### Written request
Reproduce the items word for word, starting at the line that contains "The height and width of the screenshot is (581, 1034)." and ending after the line that contains "coord(905,659)".

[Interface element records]
——————————
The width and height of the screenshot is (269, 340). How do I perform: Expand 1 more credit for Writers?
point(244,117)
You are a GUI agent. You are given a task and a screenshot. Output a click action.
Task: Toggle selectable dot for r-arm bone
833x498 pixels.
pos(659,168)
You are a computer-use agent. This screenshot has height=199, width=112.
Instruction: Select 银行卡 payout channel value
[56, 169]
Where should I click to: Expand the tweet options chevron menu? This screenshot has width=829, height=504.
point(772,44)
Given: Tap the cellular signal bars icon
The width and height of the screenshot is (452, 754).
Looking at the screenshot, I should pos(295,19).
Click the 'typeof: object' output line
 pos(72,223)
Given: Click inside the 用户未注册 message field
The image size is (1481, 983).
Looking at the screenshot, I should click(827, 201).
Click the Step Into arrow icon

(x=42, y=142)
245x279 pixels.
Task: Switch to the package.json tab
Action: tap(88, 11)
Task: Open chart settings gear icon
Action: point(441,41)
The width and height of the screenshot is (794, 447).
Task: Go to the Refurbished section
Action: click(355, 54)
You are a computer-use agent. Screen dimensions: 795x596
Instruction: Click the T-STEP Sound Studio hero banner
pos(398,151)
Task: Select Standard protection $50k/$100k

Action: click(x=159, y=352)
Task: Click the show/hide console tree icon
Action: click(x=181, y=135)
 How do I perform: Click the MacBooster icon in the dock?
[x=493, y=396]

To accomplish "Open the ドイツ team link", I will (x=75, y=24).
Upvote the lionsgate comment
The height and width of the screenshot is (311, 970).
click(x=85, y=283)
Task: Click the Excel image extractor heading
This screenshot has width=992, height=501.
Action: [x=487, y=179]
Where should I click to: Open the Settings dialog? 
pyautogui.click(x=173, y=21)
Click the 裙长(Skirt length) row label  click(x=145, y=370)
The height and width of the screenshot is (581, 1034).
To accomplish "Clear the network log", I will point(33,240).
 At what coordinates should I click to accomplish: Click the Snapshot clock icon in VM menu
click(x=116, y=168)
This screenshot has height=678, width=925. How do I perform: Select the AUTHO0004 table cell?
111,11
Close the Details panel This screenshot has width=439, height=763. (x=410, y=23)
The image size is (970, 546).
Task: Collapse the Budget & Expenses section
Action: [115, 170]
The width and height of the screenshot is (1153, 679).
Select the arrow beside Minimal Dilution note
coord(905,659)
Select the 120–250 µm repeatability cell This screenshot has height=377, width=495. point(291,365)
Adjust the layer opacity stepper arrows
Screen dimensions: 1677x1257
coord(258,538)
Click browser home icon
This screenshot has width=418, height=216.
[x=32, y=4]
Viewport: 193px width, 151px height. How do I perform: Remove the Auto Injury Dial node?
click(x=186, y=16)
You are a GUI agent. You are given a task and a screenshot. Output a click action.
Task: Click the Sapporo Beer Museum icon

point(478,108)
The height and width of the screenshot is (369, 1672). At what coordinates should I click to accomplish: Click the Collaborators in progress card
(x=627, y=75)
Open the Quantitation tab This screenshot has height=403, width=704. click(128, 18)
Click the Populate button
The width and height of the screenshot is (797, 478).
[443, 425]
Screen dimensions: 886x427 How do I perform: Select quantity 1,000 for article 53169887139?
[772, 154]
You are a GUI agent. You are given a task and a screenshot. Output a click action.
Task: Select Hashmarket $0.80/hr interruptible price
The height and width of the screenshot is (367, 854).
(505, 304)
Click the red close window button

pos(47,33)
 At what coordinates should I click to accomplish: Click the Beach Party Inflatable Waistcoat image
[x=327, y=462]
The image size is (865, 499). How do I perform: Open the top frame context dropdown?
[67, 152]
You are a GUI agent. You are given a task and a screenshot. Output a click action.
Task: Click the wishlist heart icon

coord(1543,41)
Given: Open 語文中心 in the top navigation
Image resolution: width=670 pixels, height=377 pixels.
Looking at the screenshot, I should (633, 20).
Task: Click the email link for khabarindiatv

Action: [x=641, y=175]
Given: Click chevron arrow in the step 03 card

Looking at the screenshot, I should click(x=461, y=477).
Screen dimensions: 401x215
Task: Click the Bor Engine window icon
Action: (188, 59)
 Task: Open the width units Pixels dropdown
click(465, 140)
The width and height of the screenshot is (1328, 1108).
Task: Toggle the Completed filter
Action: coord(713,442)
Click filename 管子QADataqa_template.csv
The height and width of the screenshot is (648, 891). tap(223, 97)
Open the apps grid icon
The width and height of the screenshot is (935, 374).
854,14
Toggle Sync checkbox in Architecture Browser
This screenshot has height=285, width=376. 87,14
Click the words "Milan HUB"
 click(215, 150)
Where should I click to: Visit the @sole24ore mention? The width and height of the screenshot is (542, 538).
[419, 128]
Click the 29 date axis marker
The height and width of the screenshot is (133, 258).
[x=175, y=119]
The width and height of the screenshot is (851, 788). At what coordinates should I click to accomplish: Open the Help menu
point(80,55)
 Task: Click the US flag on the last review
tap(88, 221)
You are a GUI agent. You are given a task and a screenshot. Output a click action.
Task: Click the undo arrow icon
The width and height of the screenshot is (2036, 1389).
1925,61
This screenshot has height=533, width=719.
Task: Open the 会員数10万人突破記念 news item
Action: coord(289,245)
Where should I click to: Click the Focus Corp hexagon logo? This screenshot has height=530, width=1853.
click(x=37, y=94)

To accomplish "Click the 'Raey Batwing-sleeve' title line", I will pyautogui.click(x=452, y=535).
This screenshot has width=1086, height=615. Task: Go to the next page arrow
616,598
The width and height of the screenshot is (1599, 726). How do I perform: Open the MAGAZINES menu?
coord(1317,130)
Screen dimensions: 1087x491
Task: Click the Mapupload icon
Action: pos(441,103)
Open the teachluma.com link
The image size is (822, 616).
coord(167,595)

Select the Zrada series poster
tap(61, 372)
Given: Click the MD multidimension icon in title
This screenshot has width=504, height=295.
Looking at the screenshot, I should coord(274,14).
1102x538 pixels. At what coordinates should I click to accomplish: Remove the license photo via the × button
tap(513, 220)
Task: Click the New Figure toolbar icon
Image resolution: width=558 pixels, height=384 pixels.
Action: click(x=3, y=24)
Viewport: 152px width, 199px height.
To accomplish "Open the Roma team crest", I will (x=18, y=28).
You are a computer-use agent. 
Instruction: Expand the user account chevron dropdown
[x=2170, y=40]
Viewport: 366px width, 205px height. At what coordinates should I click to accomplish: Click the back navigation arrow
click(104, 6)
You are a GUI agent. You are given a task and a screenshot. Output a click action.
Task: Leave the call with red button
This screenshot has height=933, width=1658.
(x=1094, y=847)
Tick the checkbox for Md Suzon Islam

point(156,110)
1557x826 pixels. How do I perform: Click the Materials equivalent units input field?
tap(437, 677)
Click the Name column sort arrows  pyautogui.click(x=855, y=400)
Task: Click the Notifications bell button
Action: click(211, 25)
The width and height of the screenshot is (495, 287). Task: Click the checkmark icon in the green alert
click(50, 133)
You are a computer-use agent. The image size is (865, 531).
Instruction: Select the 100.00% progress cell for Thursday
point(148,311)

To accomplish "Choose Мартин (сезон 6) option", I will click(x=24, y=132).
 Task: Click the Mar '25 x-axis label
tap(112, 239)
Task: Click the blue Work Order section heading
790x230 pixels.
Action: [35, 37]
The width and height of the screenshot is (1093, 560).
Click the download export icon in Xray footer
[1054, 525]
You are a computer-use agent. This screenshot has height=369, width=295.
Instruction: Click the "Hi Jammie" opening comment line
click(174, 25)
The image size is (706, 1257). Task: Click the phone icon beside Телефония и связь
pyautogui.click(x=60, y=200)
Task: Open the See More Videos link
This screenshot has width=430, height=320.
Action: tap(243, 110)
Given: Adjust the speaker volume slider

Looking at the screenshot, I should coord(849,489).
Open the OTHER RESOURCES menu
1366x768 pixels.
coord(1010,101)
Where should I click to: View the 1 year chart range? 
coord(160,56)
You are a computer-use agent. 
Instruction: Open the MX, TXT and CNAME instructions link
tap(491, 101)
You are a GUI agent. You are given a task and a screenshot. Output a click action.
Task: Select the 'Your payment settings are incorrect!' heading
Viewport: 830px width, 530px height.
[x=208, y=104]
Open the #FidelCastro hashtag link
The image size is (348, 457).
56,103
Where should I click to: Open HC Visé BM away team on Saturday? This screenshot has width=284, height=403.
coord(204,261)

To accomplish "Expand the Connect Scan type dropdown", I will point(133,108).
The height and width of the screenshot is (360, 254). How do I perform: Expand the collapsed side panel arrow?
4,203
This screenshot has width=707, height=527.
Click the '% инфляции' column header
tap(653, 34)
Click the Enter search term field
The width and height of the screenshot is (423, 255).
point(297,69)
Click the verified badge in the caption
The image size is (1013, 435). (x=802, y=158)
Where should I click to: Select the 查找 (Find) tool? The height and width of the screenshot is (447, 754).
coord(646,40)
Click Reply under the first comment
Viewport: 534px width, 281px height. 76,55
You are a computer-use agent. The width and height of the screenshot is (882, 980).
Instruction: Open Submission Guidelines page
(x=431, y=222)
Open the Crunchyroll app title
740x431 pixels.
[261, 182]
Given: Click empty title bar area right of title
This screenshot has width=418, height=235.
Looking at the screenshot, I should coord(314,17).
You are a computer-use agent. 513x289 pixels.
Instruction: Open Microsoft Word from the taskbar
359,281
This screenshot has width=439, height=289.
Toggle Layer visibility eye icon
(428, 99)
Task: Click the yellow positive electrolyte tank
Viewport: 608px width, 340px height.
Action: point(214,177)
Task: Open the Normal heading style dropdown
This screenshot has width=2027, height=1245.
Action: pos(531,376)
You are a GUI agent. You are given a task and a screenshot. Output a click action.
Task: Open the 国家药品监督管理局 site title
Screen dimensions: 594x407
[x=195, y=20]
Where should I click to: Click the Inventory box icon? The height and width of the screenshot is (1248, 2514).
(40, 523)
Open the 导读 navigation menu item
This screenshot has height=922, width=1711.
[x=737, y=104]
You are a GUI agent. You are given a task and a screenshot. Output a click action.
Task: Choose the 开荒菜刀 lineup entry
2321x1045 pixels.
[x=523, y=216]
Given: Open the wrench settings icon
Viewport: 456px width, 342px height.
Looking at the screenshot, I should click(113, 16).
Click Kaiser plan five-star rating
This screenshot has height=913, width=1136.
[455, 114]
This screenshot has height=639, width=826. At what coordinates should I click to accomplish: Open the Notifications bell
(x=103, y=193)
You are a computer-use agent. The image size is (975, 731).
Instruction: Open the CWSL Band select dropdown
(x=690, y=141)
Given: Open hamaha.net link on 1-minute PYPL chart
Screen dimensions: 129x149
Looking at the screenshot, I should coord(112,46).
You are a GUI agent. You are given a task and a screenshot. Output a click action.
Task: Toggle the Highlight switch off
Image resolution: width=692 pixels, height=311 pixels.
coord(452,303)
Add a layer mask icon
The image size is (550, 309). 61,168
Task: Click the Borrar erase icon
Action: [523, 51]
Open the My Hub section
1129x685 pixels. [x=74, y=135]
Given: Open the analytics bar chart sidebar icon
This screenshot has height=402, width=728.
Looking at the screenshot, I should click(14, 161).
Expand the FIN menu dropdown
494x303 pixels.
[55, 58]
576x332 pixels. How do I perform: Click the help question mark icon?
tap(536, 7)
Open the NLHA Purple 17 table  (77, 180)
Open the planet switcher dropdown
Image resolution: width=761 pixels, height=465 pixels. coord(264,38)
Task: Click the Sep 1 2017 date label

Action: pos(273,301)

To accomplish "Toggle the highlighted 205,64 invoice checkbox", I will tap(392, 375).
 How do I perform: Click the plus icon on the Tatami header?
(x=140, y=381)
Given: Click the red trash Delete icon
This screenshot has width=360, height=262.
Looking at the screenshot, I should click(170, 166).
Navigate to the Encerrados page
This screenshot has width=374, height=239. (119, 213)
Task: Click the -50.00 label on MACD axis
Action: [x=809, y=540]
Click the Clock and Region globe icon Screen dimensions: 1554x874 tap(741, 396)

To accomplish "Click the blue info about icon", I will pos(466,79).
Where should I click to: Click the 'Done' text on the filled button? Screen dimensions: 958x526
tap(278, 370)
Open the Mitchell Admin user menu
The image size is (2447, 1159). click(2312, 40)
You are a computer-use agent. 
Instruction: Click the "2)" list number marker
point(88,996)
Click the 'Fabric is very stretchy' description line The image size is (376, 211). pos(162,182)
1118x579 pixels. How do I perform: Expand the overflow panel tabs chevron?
——————————
### Expected answer
The height and width of the screenshot is (581, 1034).
To accomplish "Clear the network log", I will point(33,240).
 At what coordinates should I click to accomplish: Click the Snapshot clock icon in VM menu
click(x=116, y=168)
This screenshot has height=678, width=925. How do I perform: Select the AUTHO0004 table cell?
111,11
Close the Details panel This screenshot has width=439, height=763. (x=410, y=23)
The image size is (970, 546).
Task: Collapse the Budget & Expenses section
Action: [115, 170]
The width and height of the screenshot is (1153, 679).
Select the arrow beside Minimal Dilution note
coord(905,659)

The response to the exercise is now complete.